French police on Thursday arrested Jean-Claude Mas, the founder of the PIP breast implant company that sparked a global health scare by using substandard silicone, as part of a manslaughter probe.
More than 400,000 women around the world are believed to have received implants made by Poly Implant Prothese (PIP), which was shut down in 2010 after it was revealed to have been using industrial-grade silicone gel that caused abnormally high rupture rates.
“Jean-Claude Mas was arrested at 7:00 am and taken into custody” on the orders of an investigating judge, Marseille prosecutor Jacques Dallest told AFP.
He said the arrest was made in connection with a manslaughter investigation opened by prosecutors in the southern port city of Marseille in December and that Mas could be held in custody for up to 48 hours.
Fears over PIP’s implants spread globally late last year after French health authorities advised 30,000 women to have their implants removed because of the increased risk of rupture.
Between 400,000 and 500,000 women in 65 countries are believed to have received PIP implants. An unknown proportion are made with sub-standard gel which the firm, once the world’s third-largest silicone implant producer, used to cut its costs.
A number of countries, including Germany and the Czech Republic, have followed France in recommending that the devices be removed as a precaution but Britain has said it will not follow suit.

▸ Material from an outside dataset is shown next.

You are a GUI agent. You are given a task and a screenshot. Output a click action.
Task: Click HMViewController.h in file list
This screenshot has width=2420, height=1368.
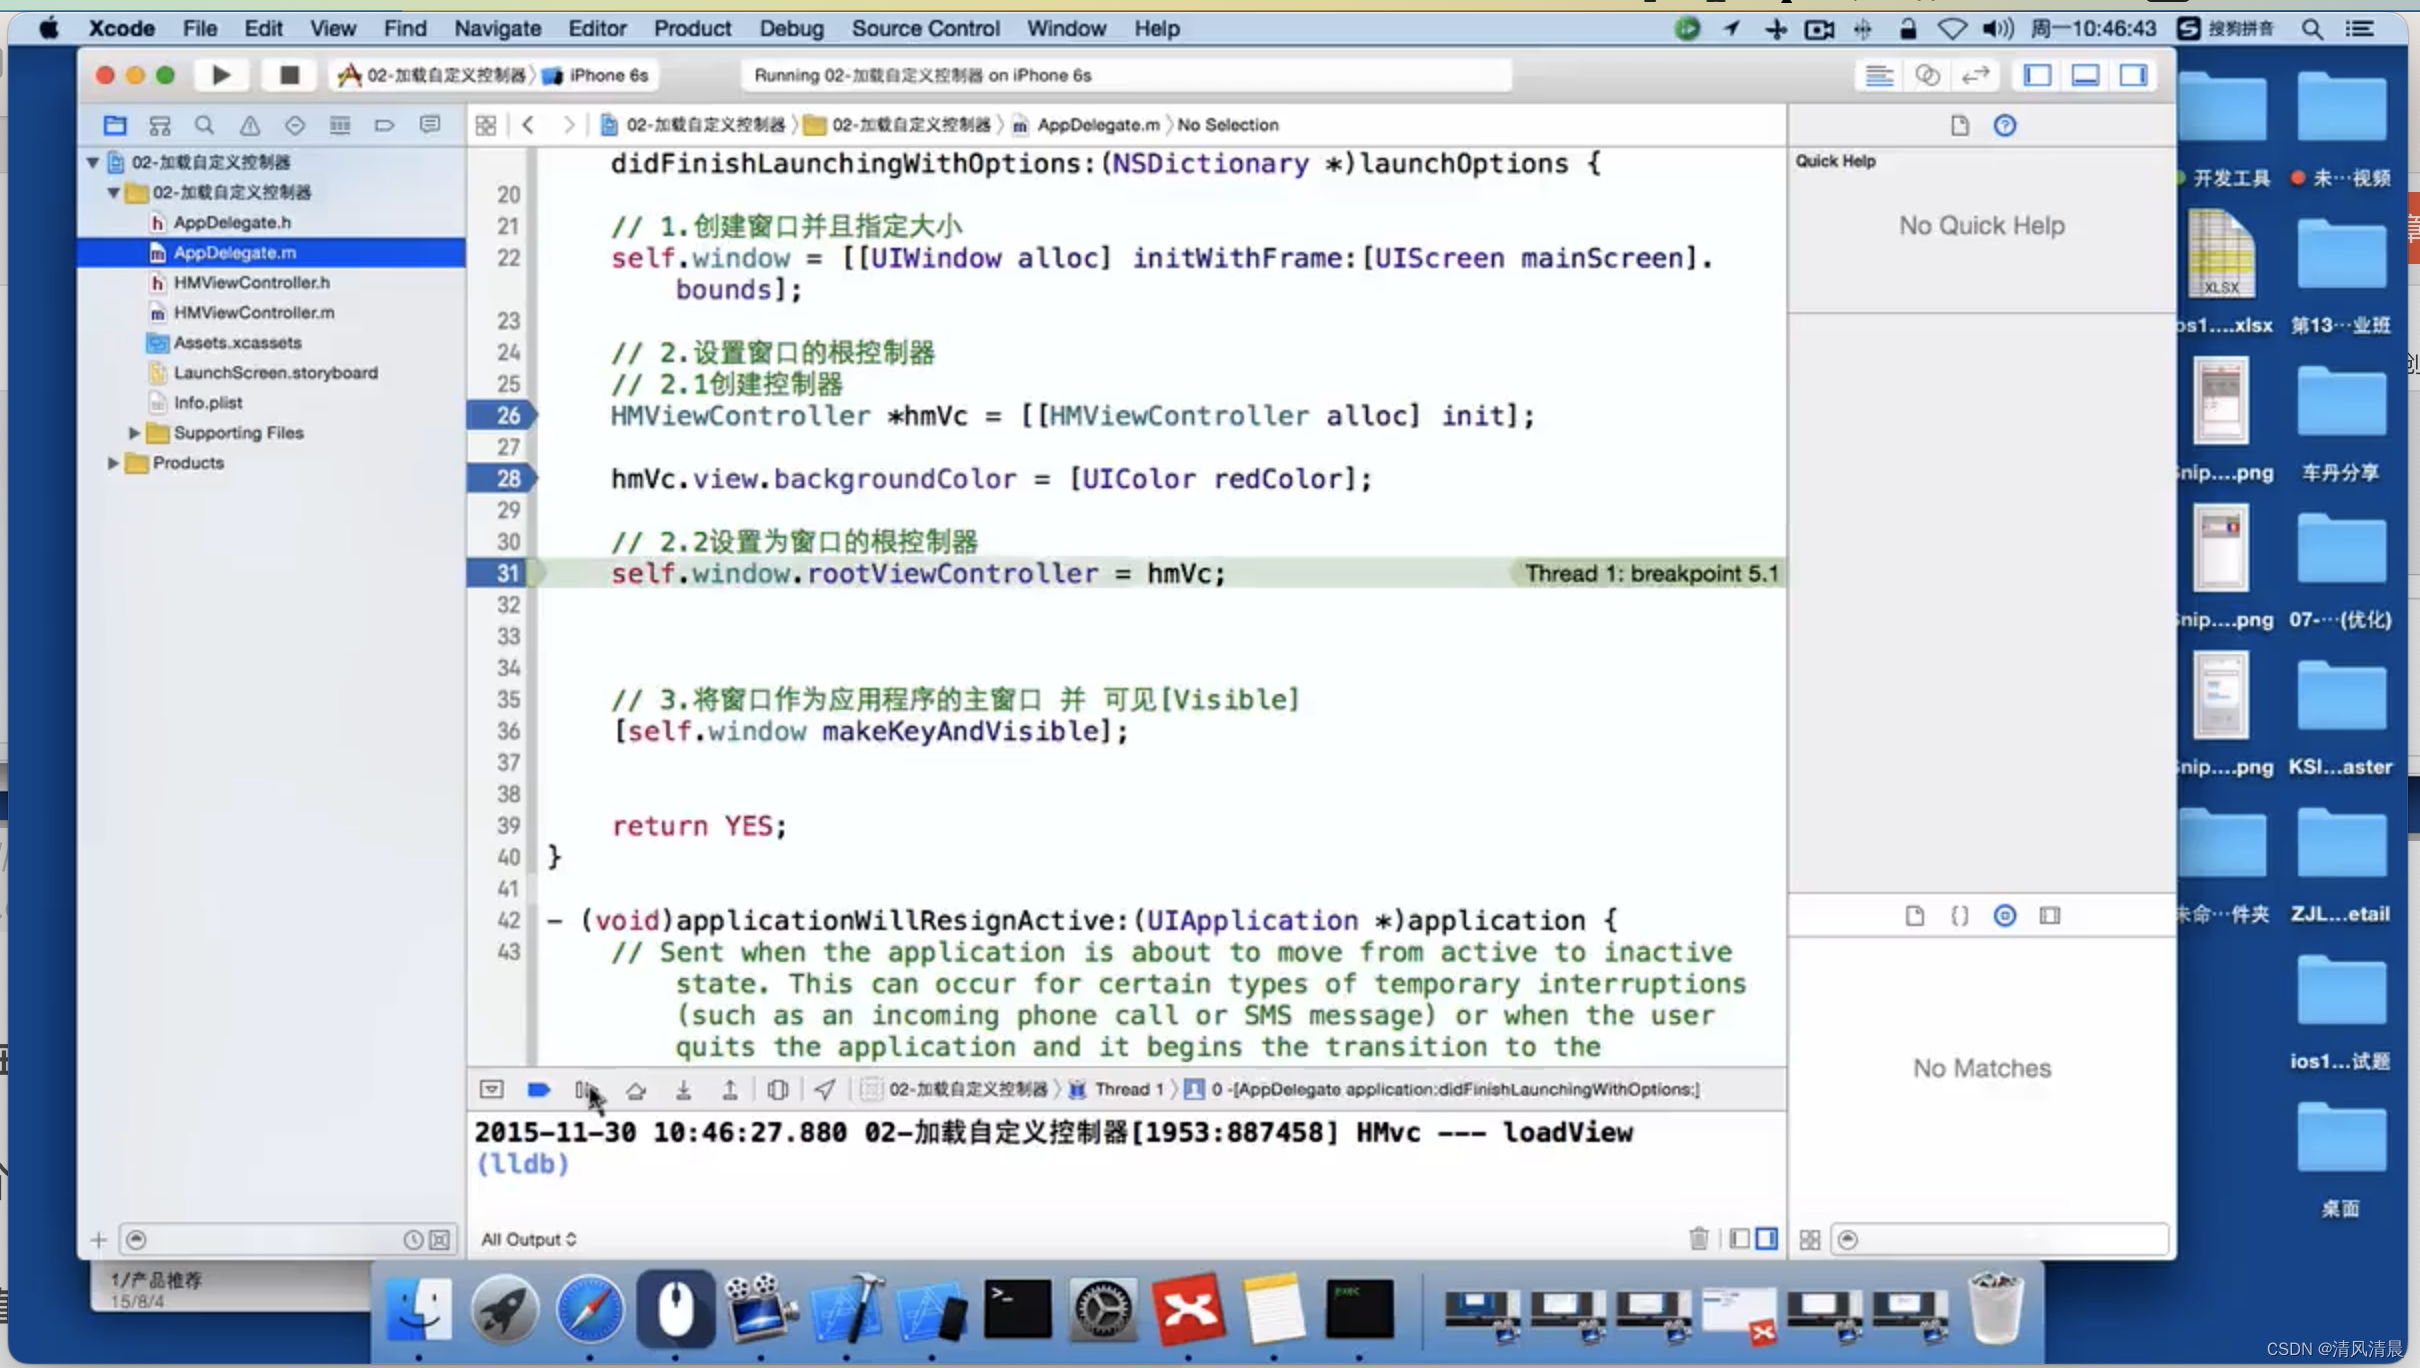(251, 283)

Thirteen countries in Europe and Latin America have also urged women to have a checkup. Costa Rican health officials said 372 women received the PIP implants at public hospitals, and can have them replaced through a plan by the Social Security System.
Mas was also listed as one of Interpol’s most-wanted at the request of Costa Rican authorities. However, the international police agency said the alert issued in June pertained to a drunken driving charge.
French officials have said that cancer, including 16 cases of breast cancer, had been detected in 20 French women with the implants, but have insisted there is no proven link with the disease.
A police source told AFP that Mas was arrested at the home of his companion in the south of France.
Dallest said police were carrying out a search of the residence, in the town of Six Fours, for evidence in the case.
Prosecutors said police had also arrested Claude Couty, another former executive at the now-defunct PIP, in southern France.
Mas’s lawyer, Yves Haddad, said of his 72-year-old client: “He is not well, he is tired and he is waiting for his doctor.”
In interviews, Mas has confirmed the implants were made with a non-authorised silicon gel but rejected any suggestion that they pose a health risk.
“I knew that the gel wasn’t approved, but I did it knowingly, because the PIP gel was cheaper… and of much better quality,” Mas said, according to minutes of a police interview conducted in October seen by AFP.